--- Exercise text ---
:::
The last decade has also seen support grow for the movements outside the traditional major parties; movements like the Danish People’s Party, the Finns Party and the Tea Party in America, which is trying to reform the US Republican establishment and recently they ousted in a preselection battle the most senior Republican in Congress.

These parties are often described as ‘extremist’ simply because they differ from the establishment.

Now let’s get it clear, I disagree with many of the premises, many of the policies and many of the issues that these parties may choose to pick up. Some are too far to the left, some are too far to the right, but we cannot deny they are resonating with people.

And they are resonating for a reason.

Parties like UKIP are taking votes away from the Conservative Party in the UK but they’re also taking them from the Labour Party.

While David Cameron I think made a strategic error and demonstrated just how out-of-touch he is, he described UKIP MPs as “fruitcakes, loonies and closet racists”, they now have shown they are a force to be reckoned with.

We’re seeing the UK Conservative Party recognise this. I just hope it’s not too late.

In an assessment that could apply to many countries, political scientist Matthew Goodwin explains exactly what happened in the UK. He said:

“These voters have long felt intensely anxious [about] an array of perceived threats to their identity, [their] values and [their] way of life; from migrants and unelected Eurocrats in Brussels, to distant elites in Westminster. Never before have these working-class voters felt so disconnected from our politics…” [ix]

As an interesting aside to this, I’d like to point out that these minor parties are not homogenous. They’re not all the same. Their social and economic policies vary, quite often radically.
:::
--- Input data ---

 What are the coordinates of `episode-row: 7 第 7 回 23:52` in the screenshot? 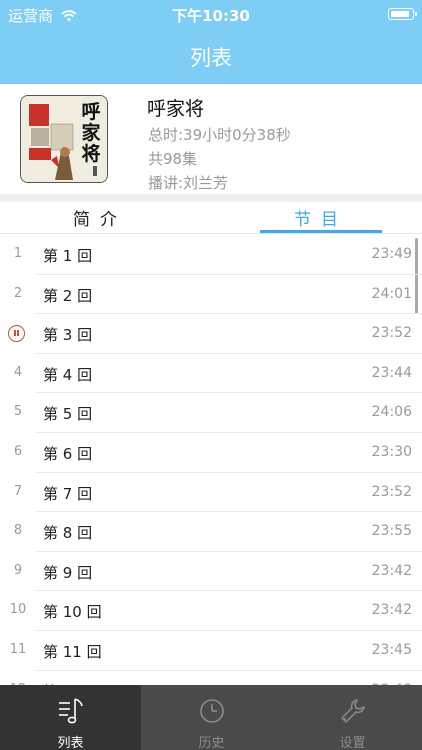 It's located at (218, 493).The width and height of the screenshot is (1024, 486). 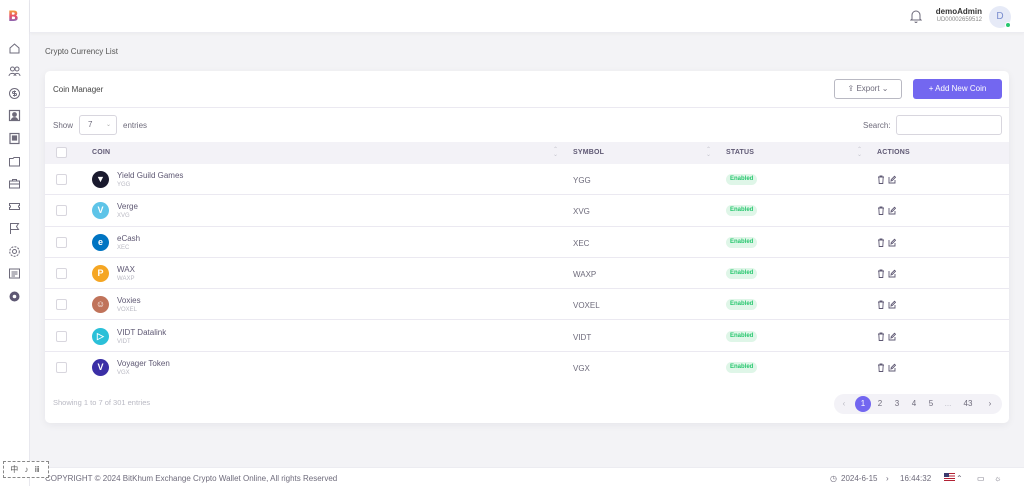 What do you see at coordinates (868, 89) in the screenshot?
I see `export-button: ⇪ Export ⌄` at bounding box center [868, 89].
:::
--- Exercise description ---
From the text on minor political parties, print the passage between "These parties are" and "for a reason.", inclusive, reproducing it word for word.

--- Task output ---
These parties are often described as ‘extremist’ simply because they differ from the establishment.

Now let’s get it clear, I disagree with many of the premises, many of the policies and many of the issues that these parties may choose to pick up. Some are too far to the left, some are too far to the right, but we cannot deny they are resonating with people.

And they are resonating for a reason.